Far too often the outcome of the accident is considered
the priority in any investigation instead of the cause.

At 14:12 27 April 2004, Tom Seim wrote:
I'm not saying this is a good tradeoff or a poor one,
but it's
disingenuous to pretend it's not there. It's equally
disingenuous to
pretend that we couldn't prevent 95% of highway fatalities
quite
easily. All it would take is a 35 mph speed limit
for divided
highways and a 17 mph speed limit for other roads
- and draconian
enforcement. It wouldn't prevent the accidents, but
it would
eliminate most of the fatalities. Of course we don't
do this because
we want to get where we are going quickly.

Michael


This has been the argument against raising the speed
limits on our
highways, ever since they were lowered by that benevolent
dictator
Jimmy Carter. The only problem, the argument is wrong!
We learned that
after raising the limits and watched the fatality rates
continue to
drop.

Common wisdom is, sometimes, uncommon nonsense.

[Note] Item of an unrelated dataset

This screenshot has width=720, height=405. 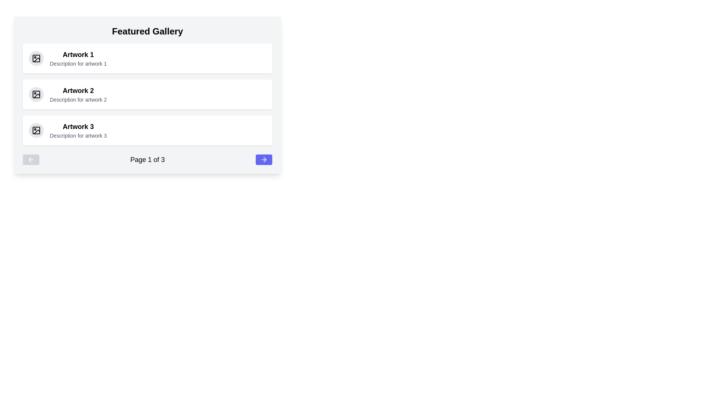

I think the problem is tunnel vision safety analysis
by 'experts' that
vastly overrate their abilities. Part of the problem
with the speed
limits is that drivers weren't obeying the limits to
begin with.
Raising the limits merely reflected the reality of
the situation.
Draconian enforcement simply won't work, at least not
(fortunately) in
the U.S., because law enforcement works only by voluntary
compliance.
There simply are not enough cops and jails out there
to impose a law
that the vast majority of the population won't accept.
This clearly
happened with the poorly thought out national speed
limit. But there
still is a group that, even with all of the evidence
to the contrary,
thinks that it will work.

Instead, we should put the effort into things that
do work. The most
dramatic example of this is mandatory seat belt usage.
In Washington
state this became a primary law (you can be stopped
for it), which
resulted in compliance rates in the 85-90% range (instead
of 15-20%
before there was any law). No changes were required
to cars since the
belts were already there. Most people have accepted
the law, but there
is still a vociferous minority that reject it. Everybody
benefits,
besides being safer, with lower insurance rates.